■ Exercise prompt: Everything from the line that has "You are a GUI" to the last line of the listing must be repeated exactly, and nothing more; omit the pictures.

■ Records for processing:
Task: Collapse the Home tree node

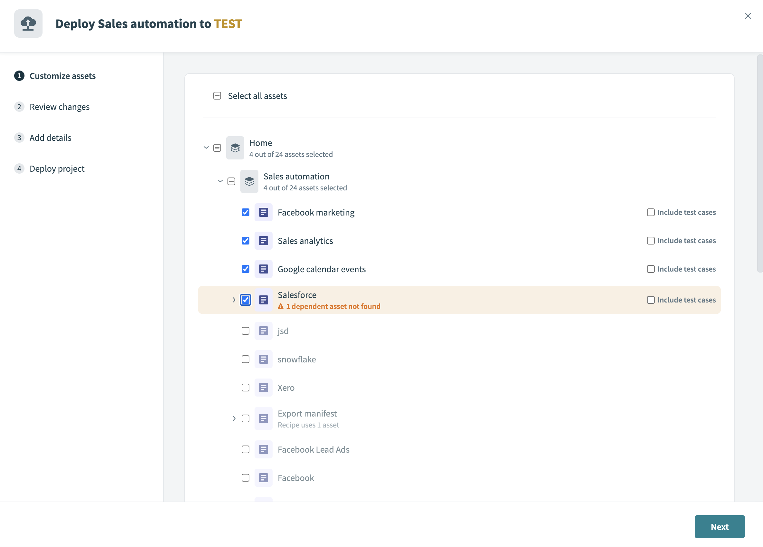Action: (x=206, y=148)
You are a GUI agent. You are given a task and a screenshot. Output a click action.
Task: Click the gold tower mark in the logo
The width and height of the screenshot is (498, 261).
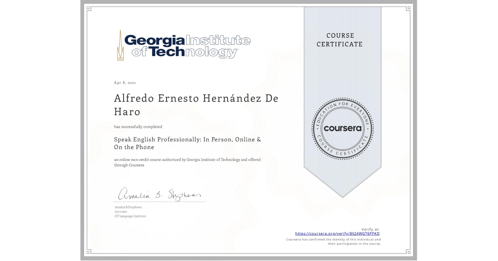pos(121,45)
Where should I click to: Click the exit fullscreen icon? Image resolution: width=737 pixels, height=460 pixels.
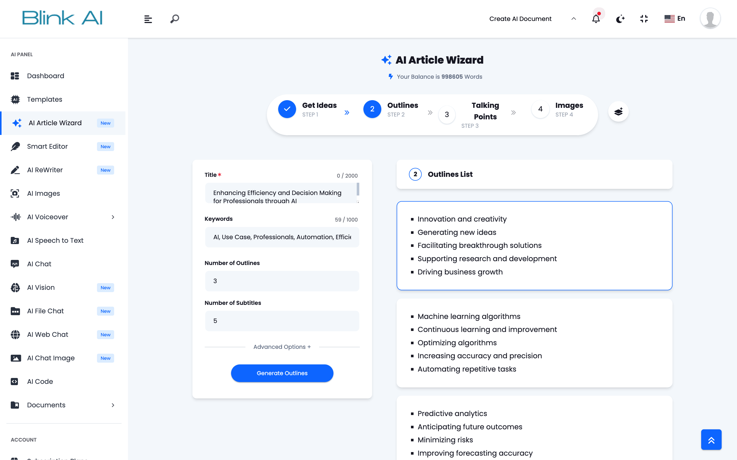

■ Result:
You are a GUI agent. You are given a task and a screenshot. Output a click action.
Task: Click the gold tower mark in the logo
The width and height of the screenshot is (498, 261).
pos(121,45)
Where should I click to: Click the exit fullscreen icon? Image resolution: width=737 pixels, height=460 pixels.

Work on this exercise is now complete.